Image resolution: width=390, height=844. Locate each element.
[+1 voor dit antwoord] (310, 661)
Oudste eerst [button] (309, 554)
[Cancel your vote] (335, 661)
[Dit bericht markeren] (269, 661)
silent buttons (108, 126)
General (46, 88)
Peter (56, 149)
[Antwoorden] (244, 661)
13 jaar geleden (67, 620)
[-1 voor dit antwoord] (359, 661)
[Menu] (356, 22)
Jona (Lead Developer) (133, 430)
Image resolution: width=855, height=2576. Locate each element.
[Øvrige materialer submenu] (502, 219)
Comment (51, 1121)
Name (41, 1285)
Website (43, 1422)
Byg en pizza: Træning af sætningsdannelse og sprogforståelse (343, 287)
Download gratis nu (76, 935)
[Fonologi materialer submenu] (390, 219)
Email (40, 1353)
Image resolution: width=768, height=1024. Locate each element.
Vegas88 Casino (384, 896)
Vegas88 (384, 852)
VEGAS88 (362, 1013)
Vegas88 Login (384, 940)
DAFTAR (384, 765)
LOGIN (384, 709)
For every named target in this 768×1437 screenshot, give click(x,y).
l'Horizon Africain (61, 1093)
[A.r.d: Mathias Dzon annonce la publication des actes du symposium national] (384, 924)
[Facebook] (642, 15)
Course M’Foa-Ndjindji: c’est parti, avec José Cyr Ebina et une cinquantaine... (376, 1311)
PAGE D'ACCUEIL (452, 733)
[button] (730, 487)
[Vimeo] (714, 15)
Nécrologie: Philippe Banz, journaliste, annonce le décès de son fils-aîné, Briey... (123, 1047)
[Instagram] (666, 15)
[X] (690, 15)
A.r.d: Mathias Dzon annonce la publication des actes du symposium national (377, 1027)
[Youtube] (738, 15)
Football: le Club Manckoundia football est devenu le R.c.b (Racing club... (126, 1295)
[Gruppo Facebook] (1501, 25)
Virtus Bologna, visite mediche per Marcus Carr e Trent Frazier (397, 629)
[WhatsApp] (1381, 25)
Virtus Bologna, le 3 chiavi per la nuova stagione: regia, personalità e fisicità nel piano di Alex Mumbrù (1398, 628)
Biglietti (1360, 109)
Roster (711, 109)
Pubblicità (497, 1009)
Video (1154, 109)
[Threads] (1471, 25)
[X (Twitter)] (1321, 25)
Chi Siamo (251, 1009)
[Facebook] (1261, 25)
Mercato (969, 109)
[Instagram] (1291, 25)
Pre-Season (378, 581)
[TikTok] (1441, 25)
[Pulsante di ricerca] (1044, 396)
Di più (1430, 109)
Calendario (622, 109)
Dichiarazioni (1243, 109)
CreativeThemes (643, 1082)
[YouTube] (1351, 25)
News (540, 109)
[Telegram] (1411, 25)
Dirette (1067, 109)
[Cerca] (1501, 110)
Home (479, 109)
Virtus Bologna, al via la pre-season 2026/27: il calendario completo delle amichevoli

==============================

TASK: When a line of the material holds the string "Locate", copy that line.

RESULT:
Image resolution: width=390, height=844. Locate each element.
Image resolution: width=855, height=2576. Locate each element.
Image resolution: width=768, height=1024. Locate each element.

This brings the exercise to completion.